In Kalamazoo, the day began in the early morning as “the good people of the village began to bring to Corporation Hall their floral offerings. . . And especially attractive was the sight of little girls coming in from almost every street, carrying in their hands, fresh and fragrant bouquets or upon their arms beautiful floral wreaths. During the forenoon the ladies of the Decoration Committee and other patriotic ladies were actively engaged in arranging the flowers – culling the choicest and collecting them tastefully into bouquets and chaplets.
At one o'clock the business houses were closed, and the citizens began to assemble at the places appointed for the forming of the procession.”

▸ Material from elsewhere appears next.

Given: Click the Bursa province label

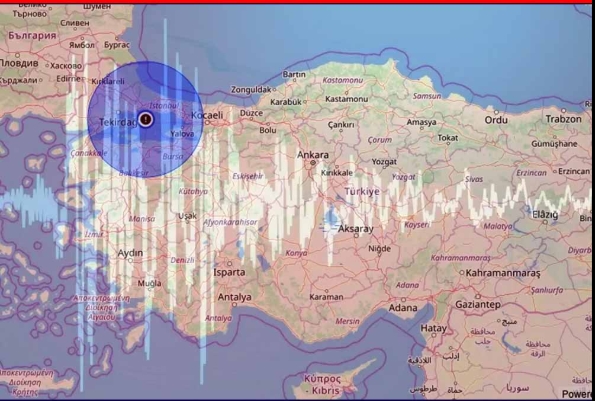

Those in the procession lined up and consisted of the: “Silver Cornet Band, Knights Templar, Odd Fellows, Typographical Union, German Harmonia Society, German Workingmen's Society, Holland Workingmen's Society, German Band, school children in the band wagon and on foot, citizens and soldiers, officers of the day (in carriages), Decoration Committee and young ladies to decorate the graves (in carriages), and President and trustees” of Kalamazoo (in carriages).

“The line moved down Main Street. The walks on either side were crowded with people; many of whom, in spite of the oppressive heat, accompanied the procession on foot to Riverside, where the principle exercises of the day were held. The procession was nearly a mile in length.”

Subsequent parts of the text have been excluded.